BCG is forecasting MEA wealth will rise to $12tn by 2021, growing at an annual average of 8 per cent.

Drivers of wealth generation in the region will be split evenly between new wealth creation and growth of performance of existing assets, according to BCG.

Another general trend in the region is clients’ looking for a comprehensive approach to investing, according to Mr AbuShaban.

“Institutional investors or some of the families are seeing a slowdown in the available capital they have to invest and in that sense they are looking at optimizing the way they manage their portfolios and making sure they are not investing haphazardly and different parts of their investment are working together,” said Mr AbuShaban.

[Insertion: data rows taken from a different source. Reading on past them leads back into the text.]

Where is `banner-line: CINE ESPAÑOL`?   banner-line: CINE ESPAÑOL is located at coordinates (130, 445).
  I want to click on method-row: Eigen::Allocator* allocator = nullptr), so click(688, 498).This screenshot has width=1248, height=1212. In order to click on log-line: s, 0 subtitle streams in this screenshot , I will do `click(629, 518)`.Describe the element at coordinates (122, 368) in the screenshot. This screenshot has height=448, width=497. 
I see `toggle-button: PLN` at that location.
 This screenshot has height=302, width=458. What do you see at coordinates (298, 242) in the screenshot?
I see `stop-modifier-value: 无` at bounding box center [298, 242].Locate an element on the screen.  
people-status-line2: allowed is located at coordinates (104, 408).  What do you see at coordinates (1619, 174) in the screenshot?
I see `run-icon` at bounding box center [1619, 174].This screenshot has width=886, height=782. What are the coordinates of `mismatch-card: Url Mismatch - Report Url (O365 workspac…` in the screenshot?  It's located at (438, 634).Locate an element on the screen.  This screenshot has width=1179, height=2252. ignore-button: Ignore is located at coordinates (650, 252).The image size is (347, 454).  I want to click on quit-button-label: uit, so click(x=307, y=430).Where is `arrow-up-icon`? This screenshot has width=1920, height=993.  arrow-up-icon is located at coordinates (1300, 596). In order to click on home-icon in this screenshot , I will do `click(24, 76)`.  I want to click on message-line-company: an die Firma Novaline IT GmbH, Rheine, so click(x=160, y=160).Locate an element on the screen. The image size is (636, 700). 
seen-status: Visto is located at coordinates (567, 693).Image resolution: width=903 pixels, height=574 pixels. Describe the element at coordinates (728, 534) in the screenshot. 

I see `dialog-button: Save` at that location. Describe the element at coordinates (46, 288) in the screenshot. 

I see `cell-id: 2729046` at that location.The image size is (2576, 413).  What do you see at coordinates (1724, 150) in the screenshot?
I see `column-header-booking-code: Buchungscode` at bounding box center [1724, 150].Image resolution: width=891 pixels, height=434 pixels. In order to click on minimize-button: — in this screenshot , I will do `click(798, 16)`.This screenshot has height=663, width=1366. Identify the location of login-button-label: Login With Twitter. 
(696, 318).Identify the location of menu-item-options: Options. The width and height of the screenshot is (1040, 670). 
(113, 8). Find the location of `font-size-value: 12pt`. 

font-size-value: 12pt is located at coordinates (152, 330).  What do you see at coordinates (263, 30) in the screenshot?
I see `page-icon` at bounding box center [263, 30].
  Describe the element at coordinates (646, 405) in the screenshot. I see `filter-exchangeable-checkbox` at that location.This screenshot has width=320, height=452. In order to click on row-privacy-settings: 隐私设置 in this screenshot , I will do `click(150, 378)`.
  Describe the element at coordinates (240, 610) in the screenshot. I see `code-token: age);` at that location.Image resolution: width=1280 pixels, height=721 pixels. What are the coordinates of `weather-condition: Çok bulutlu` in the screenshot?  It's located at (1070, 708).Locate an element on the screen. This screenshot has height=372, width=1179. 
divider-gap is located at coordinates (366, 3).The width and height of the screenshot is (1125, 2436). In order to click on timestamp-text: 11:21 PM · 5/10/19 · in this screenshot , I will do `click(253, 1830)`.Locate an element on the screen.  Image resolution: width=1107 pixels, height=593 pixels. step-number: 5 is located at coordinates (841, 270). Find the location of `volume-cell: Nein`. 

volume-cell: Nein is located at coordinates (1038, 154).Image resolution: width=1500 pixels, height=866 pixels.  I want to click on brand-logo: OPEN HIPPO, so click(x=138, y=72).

Some clients also have a higher appetite for risk, given the low interest-rate environment that does not provide enough yield for some institutional investors. These clients are keen to invest in illiquid assets, such as private equity and infrastructure.

“What we have seen is a desire for higher returns in what has been a low-return environment specifically in various fixed income or bonds,” he said.

“In this environment, we have seen a de facto increase in the risk that clients are taking in things like illiquid investments, private equity investments, infrastructure and private debt, those kind of investments were higher illiquidity results in incrementally higher returns.”

The Abu Dhabi Investment Authority, one of the largest sovereign wealth funds, said in its 2016 report that has gradually increased its exposure in direct private equity and private credit transactions, mainly in Asian markets and especially in China and India. The authority’s private equity department focused on structured equities owing to “their defensive characteristics.”